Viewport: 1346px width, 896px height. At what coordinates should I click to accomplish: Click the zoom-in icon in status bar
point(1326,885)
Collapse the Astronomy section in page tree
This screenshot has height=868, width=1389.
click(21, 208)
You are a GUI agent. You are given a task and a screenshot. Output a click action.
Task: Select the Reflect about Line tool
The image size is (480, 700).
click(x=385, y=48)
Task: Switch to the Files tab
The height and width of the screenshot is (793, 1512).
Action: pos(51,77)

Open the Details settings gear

> Exercise instructions
Reproduce the stretch of rows from the line containing "You are a GUI" through the end of the rows, requests included. Scale every coordinate in the answers by 1.7, rounding each result to a whole number with halves rounded up.

> Task response
You are a GUI agent. You are given a task and a screenshot. Output a click action.
Task: Select the Reflect about Line tool
The image size is (480, 700).
click(x=655, y=82)
Task: Switch to the Files tab
The height and width of the screenshot is (793, 1512).
Action: pos(87,131)

Open the Details settings gear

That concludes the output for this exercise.